B. Major Assumptions

Group quarters are not in the universe for the farm residence questions. Any structure of 5 or more units is considered on a city or suburban lot or on a place of less than one acre. No attempt was made to force consistency between H15a and H10a (one-family house on 10 or more acres). If H15a was blank, however, and H10a indicated the unit was on 10 or more acres, then H15a was made 10 or more acres. An urban or vacant unit or one on a city or suburban lot or place of less than one acre was not in the universe for H15b.

C. Edit Procedures

If the unit is group quarters, the edit assigns "Not in Universe" (NIU) codes to H15a and b, and the edit ends. If the structure has 5 or more units, the edit assigns the response "CSL or < 1 acre" to H15a and the NIU code to H15b, and the edit ends. If the response to H15a is "CSL or 4.1 acre," or if the unit is urban or vacant, the edit assigns the NIU code to H15b.

If H15a is still blank after pre-edit, the edit looks at the responses to H13 and H10a and assigns a value of "10 or more acres" if H13 and H10a indicate the unit is a one-family house on 10 or more acres. Otherwise a response to H15a is provided through a hot-deck allocation. If H10a is blank, a response is provided at the same time as H15a through a hot-deck allocation. The choice of hot-deck matrix depends on whether H10a and H15b also have to be allocated.
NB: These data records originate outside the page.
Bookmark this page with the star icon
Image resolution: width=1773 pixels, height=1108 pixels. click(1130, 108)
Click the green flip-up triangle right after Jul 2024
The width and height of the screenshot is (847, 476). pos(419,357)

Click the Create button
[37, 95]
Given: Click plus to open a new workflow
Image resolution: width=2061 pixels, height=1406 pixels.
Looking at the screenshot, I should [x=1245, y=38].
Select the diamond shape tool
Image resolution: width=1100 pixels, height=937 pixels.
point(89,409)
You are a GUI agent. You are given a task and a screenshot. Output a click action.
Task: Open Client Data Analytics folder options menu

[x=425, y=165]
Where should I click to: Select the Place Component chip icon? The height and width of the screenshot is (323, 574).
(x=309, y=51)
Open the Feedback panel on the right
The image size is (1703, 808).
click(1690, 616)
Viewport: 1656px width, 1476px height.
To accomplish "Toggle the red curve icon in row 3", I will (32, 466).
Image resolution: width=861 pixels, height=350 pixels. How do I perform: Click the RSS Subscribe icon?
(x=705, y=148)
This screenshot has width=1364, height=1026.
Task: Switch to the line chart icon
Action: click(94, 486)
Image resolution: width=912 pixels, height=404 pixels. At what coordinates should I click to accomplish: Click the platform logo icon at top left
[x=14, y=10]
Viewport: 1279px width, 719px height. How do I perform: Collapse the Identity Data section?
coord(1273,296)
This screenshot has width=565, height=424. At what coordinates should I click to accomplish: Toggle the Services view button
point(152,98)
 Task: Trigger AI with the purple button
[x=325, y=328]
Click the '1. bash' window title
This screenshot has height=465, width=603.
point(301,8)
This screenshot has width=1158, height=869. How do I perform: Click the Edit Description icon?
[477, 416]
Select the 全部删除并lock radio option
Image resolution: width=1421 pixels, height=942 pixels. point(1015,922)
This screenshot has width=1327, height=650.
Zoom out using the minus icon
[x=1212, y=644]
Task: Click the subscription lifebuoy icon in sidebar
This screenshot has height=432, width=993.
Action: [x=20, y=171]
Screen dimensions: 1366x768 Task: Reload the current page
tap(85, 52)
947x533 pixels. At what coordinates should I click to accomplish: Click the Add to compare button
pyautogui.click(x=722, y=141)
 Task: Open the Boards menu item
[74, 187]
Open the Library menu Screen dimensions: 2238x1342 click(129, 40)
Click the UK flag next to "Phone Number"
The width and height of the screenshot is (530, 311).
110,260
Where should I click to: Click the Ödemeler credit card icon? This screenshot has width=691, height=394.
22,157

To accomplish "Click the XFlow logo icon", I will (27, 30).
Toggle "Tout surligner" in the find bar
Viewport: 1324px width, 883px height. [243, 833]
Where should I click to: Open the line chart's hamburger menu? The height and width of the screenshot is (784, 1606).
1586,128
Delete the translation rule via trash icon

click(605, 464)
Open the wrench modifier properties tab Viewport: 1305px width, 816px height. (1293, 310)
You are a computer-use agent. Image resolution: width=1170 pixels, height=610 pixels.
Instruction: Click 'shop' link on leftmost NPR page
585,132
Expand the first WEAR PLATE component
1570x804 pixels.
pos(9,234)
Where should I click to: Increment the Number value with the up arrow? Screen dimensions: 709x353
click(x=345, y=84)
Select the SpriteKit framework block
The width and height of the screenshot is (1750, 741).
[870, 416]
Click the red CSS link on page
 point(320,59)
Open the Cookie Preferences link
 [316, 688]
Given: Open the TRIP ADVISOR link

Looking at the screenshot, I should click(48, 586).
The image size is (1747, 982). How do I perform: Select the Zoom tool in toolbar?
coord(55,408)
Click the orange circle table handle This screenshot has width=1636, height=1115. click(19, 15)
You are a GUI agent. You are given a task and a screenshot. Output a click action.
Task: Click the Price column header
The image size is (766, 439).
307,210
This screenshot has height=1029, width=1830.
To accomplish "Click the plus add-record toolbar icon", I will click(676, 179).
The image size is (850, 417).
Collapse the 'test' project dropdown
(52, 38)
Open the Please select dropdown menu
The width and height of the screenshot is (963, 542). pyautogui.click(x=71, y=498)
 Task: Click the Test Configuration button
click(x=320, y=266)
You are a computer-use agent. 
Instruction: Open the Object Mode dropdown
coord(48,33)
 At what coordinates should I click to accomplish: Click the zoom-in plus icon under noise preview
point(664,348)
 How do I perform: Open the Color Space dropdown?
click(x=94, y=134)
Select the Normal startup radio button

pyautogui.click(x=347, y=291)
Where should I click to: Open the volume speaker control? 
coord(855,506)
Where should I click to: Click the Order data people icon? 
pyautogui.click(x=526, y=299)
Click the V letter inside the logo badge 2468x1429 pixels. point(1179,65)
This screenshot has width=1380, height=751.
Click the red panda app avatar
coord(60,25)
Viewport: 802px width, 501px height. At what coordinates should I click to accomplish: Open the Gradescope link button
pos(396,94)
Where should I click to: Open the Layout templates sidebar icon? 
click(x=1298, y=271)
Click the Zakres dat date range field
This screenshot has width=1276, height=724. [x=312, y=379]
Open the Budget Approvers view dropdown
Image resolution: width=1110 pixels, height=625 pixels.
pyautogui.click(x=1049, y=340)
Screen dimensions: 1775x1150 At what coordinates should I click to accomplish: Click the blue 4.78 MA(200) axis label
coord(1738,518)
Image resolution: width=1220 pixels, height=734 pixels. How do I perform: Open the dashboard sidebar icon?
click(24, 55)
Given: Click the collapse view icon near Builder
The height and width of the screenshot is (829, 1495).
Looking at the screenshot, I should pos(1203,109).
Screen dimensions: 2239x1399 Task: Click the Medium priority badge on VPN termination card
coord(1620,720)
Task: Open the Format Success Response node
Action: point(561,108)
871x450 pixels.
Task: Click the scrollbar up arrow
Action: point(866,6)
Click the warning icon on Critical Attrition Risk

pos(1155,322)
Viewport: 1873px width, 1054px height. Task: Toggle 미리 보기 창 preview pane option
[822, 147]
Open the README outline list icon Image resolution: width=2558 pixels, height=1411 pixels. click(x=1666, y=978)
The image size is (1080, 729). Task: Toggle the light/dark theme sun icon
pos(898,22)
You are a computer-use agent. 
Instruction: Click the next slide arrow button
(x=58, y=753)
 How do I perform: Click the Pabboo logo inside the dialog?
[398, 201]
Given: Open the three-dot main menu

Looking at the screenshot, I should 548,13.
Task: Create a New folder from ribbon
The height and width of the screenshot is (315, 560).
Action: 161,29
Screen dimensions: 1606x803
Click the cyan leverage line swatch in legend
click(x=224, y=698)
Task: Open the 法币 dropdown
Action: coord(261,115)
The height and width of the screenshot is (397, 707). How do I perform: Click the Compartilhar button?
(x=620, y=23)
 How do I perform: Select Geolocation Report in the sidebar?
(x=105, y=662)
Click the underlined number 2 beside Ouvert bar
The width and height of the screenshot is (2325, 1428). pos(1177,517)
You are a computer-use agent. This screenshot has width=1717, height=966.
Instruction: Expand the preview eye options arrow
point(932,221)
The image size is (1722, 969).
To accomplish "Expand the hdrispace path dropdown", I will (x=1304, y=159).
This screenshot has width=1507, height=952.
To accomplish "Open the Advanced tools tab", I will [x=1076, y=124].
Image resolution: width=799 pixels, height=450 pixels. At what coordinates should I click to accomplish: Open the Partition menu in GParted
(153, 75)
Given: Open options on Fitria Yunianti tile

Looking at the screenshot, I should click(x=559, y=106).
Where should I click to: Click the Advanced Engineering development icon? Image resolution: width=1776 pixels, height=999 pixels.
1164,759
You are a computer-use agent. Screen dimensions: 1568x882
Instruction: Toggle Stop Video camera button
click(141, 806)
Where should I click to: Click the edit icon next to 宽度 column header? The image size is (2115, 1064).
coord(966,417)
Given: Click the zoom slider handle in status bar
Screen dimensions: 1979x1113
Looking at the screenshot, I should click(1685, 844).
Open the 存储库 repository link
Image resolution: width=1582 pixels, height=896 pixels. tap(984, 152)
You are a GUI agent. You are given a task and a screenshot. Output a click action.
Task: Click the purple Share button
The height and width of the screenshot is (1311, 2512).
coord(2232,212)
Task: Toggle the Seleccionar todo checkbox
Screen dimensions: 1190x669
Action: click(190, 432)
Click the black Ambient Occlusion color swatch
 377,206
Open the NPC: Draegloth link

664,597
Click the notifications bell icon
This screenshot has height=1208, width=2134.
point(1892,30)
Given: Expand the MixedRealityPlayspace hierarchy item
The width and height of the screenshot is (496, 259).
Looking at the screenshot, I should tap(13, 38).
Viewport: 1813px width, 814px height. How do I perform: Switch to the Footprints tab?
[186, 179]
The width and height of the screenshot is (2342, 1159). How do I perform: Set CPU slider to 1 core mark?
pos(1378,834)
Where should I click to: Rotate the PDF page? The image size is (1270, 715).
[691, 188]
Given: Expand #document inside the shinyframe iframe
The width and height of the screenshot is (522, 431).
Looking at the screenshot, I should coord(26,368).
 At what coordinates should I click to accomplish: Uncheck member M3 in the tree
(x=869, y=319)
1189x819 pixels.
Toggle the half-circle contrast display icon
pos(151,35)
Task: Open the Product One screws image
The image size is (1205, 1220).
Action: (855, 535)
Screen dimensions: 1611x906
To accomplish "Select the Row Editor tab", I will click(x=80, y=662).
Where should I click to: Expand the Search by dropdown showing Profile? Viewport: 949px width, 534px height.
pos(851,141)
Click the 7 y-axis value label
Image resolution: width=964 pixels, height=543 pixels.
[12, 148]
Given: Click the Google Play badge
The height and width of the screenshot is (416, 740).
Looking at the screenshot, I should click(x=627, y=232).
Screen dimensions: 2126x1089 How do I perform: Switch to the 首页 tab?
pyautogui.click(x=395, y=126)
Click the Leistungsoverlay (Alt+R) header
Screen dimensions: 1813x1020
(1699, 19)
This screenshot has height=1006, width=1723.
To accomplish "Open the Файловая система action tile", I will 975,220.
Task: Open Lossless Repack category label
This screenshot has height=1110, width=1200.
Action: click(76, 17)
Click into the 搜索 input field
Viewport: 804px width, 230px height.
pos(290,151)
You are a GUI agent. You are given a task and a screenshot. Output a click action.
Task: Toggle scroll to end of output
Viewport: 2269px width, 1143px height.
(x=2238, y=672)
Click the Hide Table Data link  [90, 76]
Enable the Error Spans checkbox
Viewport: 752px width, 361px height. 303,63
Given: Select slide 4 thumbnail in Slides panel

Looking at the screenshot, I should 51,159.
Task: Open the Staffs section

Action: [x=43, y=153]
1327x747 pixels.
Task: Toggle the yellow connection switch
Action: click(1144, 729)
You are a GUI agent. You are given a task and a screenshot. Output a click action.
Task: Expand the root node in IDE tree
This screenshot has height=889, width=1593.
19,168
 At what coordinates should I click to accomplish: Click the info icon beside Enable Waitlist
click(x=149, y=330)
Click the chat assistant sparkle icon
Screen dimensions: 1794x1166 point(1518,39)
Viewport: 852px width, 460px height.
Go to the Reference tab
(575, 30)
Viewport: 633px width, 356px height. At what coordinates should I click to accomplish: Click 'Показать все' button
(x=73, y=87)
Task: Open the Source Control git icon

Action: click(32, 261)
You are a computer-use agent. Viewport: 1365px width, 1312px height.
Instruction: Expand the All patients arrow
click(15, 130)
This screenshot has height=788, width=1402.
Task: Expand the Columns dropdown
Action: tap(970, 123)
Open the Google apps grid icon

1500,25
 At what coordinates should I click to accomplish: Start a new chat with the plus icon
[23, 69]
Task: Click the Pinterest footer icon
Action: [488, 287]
If H15b is still blank after pre-edit, the edit provides a value through a hot-deck allocation. The choice of hot-deck matrix depends on whether responses to H15a and H10a also have to be allocated.

D. Allocation Procedures

When responses to H10a, H15a, and H15b all have to be allocated for the same unit, the controls used in the hot-deck matrix consist of the amount of farm self-employment income of the householder (P33c) and the urban/ rural location of the unit. When just H10a and H15a have to be allocated, the controls consist of the responses to H15b and the urban/rural location of the unit. In any other situation where H10a must be allocated, the procedure is handled by other housing edits.

When both H15a and b must be allocated, the controls used in the hot-deck matrix are the amount of farm self-employment income of the householder (P33c) and the urban/rural location of the unit. When H15a only needs to be allocated, the controls consist of the responses to H15b and the urban/rural location of the unit. When H15b only needs to be allocated, the controls include the responses to H15a, the amount of farm self-employment income of the householder (P33c), and the urban/ rural location of the unit.

ENDNOTES:

  1. The edit and allocation procedures for the 1980 census were never published by the Census Bureau. The material in this section was included in a March 20, 1997 memo from the Bureau to the Historical Census Projects. In the original memorandum, each variable description included a display of the original census question(s) involved. Users can view the entire 1980 Census form in Section 3.2 of this volume.